The “Charm City” dominates Chesapeake Bay and its waterfront recapitulates America’s urban transformation. From a Roman Catholic colonial refuge, Baltimore became a mercantile port, guarded by Ft McHenry (where Francis Scott Key composed the “Star-Spangled Banner”). Industrial and commercial use took over in the nineteenth century giving way in the late twentieth century to a new inner-harbor festival marketplace, hotels, cultural attractions and sports facilities, including the neo-traditional Camden Yards (home of baseball’s Orioles). Yet critics worry that this recreation zone, like splendid old suburbs, such as Roland Park, and the verdant campus of the Johns Hopkins University or its renowned Hospital and Medical School, does not reflect the problems of race and poverty that have plagued the modern city. Its population has dropped to 641,468 (2000 estimate), although the Baltimore-Washington metropolitan area, encompassing rural towns, suburbs and planned communities like Columbia, Maryland, has become the fourth largest in the country (7,285,846).
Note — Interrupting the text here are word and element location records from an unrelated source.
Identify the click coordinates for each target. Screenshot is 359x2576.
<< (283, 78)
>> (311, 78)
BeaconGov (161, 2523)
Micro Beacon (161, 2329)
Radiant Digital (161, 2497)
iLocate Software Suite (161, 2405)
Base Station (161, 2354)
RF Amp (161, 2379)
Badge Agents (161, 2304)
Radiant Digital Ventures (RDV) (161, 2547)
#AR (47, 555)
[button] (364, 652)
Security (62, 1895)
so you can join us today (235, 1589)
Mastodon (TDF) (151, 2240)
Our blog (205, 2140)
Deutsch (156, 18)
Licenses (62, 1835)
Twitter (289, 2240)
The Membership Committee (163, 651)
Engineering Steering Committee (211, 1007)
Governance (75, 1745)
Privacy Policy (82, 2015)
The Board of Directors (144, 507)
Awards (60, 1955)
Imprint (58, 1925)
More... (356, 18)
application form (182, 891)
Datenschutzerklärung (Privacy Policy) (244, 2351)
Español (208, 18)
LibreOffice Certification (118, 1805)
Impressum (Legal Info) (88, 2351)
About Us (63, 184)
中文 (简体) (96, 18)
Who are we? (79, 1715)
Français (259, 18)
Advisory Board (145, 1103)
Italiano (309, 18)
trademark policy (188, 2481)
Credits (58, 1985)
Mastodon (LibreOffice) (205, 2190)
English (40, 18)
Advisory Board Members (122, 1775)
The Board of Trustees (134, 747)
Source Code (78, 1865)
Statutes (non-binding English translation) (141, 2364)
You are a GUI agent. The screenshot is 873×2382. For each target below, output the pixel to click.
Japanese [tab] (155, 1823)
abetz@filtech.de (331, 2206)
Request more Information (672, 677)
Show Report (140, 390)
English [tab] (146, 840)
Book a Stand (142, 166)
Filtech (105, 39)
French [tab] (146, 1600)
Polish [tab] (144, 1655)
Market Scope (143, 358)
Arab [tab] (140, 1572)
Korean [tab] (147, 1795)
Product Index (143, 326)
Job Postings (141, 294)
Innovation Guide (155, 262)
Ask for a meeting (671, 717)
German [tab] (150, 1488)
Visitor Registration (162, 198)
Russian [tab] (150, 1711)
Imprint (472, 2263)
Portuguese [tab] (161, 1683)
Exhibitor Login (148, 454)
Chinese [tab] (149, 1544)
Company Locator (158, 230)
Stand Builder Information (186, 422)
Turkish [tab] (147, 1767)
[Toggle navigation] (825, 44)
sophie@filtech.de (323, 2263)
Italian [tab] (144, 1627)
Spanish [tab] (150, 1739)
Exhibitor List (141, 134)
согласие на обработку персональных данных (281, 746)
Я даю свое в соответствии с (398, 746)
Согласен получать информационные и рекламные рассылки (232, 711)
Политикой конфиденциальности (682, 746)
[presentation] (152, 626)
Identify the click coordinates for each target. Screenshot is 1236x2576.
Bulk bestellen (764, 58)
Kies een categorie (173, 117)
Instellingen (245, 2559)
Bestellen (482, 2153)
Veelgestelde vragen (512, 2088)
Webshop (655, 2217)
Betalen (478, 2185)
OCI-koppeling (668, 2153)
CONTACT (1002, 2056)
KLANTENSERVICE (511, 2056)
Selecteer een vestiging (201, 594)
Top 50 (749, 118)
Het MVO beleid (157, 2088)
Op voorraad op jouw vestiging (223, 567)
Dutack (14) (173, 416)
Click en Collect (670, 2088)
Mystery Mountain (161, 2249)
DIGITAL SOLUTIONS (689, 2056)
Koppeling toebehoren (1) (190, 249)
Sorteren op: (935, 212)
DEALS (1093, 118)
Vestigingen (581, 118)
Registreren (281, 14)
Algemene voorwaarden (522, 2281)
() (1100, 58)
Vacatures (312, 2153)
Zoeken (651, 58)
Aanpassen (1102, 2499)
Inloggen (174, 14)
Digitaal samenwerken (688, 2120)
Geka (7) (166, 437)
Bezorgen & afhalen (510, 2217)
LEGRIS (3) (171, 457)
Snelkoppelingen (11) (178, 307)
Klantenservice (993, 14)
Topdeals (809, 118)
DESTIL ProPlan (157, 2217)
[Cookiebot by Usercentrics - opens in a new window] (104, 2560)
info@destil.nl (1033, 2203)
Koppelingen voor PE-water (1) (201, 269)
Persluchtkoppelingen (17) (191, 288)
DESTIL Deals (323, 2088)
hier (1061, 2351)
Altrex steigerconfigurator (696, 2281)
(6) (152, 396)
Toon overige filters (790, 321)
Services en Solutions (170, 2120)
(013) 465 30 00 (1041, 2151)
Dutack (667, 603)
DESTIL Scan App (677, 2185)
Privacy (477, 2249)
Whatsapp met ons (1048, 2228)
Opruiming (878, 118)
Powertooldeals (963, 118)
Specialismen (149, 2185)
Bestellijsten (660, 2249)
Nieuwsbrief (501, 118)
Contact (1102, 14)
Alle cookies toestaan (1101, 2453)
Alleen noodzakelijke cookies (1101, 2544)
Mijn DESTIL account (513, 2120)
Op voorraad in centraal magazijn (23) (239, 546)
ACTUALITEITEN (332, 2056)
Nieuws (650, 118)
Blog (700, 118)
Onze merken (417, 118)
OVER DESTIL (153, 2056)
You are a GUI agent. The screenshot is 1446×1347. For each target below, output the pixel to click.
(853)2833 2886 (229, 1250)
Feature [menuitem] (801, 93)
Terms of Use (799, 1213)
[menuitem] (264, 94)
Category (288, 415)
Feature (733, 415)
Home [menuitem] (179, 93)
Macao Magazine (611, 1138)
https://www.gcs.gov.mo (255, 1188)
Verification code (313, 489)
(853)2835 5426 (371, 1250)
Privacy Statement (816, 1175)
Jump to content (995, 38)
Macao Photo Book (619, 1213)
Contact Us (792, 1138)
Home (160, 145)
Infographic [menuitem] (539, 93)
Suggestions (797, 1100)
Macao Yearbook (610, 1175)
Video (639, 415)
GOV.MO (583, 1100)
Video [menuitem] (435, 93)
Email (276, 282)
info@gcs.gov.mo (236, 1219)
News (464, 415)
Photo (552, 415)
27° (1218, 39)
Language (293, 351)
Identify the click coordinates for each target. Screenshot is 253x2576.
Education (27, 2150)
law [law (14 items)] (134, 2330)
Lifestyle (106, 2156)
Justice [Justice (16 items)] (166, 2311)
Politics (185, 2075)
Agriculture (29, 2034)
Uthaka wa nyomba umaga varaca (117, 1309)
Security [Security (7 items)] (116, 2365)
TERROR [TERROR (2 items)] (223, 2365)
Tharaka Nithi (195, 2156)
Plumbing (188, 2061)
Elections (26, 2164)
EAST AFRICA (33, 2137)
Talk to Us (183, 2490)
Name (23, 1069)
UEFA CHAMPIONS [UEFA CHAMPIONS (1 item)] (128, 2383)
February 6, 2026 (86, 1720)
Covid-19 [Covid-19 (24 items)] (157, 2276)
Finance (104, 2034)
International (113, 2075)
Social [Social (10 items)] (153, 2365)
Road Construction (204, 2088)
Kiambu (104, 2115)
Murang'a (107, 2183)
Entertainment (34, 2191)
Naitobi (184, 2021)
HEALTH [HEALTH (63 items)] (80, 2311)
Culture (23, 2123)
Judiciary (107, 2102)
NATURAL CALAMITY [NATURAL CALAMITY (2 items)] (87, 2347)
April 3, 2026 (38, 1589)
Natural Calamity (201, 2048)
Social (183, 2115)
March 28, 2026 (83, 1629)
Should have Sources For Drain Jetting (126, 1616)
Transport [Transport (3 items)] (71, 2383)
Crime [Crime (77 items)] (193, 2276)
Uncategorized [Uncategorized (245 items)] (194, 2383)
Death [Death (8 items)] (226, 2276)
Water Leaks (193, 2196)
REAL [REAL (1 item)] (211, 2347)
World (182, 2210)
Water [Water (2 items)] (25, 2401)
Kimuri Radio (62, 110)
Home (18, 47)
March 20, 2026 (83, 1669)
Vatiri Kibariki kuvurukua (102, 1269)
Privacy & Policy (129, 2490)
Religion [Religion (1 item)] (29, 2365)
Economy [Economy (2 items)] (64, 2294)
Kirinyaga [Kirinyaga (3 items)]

Despite a series of dynamic mayors, including Donald Schaefer and Kurt Schmoke, analyst David Rusk has used the city as a case study of the need for shared metropolitan taxation and planning. Half the city’s neighborhoods are poor, incomes represent only 59 percent of suburban averages and the burdens of both poverty and an inadequate tax base fall hardest on a black urban majority (Baltimore Unbound, 1996).

Perhaps Baltimore’s cultural reflections find a balance among past glories and contemporary dilemmas. John Waters, for example, has produced remarkably individualistic films that explore race, sex, aesthetics and neighborhood in the postwar city. Barry Levinson has also dealt with neighborhood and nostalgia in films like his Jewish family epic Avalon (1990), while observing the gritty reality of center city in the ABS series Homicide (1993–9).